Graphene – the latest wonder material for just about every possible application – only weakly absorbs light in its monolayer form. Transition-metal dichalcogenides, another popular material, absorb well but only in the visible region of the electromagentic spectrum. This limits the possible use of either material in applications such as optical communications, which require strong absorbers in the infrared region.
Black phosphorus (BP) has a convenient direct bandgap (regardless of the thickness of the sample) and a strong resonant absorption in the near-infrared region, making it a promising alternative. The direct bandgap leads to efficient photoelectrical conversion, and ultrafast carrier dynamics. It also displays tunable optical properties dependent on its thickness, the presence of dopants, and the light polarization.
A group of researchers collaborating right across China decided it was about time to explore how these properties might be applied to ultrafast nonlinear photonic applications. They encapsulated samples of BP in a polymer matrix transparent to the wavelengths of interest, to protect it from oxidation or other degradation.
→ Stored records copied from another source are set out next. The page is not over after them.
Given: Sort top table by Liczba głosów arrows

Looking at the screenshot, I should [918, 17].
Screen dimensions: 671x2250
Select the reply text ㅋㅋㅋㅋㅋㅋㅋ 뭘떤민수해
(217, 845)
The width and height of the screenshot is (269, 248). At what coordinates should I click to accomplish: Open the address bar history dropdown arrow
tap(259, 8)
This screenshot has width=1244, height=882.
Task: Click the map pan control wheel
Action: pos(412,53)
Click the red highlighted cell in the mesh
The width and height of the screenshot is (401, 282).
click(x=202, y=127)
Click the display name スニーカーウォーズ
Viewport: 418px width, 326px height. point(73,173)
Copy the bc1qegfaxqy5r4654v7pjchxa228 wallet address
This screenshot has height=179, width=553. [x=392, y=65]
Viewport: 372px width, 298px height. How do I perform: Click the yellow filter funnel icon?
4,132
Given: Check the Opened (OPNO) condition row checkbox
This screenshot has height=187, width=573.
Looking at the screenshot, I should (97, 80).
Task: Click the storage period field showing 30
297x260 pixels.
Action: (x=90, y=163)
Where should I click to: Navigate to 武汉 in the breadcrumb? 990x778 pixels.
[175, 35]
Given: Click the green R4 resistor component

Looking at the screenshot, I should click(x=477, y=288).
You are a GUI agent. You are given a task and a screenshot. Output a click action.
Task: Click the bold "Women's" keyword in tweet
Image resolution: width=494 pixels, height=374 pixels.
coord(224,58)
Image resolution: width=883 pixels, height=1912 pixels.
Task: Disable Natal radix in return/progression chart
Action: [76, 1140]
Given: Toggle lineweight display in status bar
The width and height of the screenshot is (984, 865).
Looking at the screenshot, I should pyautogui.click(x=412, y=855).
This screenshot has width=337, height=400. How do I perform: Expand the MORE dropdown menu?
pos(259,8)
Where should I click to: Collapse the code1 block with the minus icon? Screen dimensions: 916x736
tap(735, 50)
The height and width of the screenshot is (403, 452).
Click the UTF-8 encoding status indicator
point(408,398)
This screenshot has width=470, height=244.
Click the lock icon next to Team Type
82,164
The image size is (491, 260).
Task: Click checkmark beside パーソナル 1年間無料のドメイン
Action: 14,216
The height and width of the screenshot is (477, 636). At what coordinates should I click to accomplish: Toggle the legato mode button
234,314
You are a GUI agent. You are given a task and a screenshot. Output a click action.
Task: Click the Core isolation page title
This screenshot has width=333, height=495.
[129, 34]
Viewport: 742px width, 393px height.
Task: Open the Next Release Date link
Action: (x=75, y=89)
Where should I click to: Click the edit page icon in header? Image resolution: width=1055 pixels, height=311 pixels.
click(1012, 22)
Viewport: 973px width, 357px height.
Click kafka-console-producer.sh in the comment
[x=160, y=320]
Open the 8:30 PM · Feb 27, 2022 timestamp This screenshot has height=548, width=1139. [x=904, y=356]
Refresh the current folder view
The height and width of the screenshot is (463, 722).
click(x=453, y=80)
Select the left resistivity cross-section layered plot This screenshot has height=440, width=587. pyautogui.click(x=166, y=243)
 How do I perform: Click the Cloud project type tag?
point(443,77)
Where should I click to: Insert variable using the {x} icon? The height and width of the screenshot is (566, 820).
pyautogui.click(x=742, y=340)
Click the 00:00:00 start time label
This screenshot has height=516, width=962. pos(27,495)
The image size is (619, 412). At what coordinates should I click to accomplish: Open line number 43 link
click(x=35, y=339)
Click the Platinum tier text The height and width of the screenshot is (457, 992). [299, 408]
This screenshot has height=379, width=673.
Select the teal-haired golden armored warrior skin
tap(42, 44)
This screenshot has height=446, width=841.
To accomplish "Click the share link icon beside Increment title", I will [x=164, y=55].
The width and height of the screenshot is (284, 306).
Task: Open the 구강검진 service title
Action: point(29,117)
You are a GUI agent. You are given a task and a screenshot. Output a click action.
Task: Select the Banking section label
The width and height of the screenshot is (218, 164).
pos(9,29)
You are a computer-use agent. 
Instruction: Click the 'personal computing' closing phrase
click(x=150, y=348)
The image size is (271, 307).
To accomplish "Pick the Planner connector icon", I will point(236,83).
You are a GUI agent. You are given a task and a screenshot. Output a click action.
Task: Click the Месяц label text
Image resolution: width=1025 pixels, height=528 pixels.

They then applied this composite as a nonlinear absorber material for pulse generation in optical fiber lasers.
The composite showed a high optical modulation depth of 10.6% and generated highly stable Q-switched pulses with a single pulse energy of 194 nJ.
As the BP–polymer composite proved so easy to work with, its optimisation could readily extend its use to other optical applications such as sensing, signal processing and light modulation.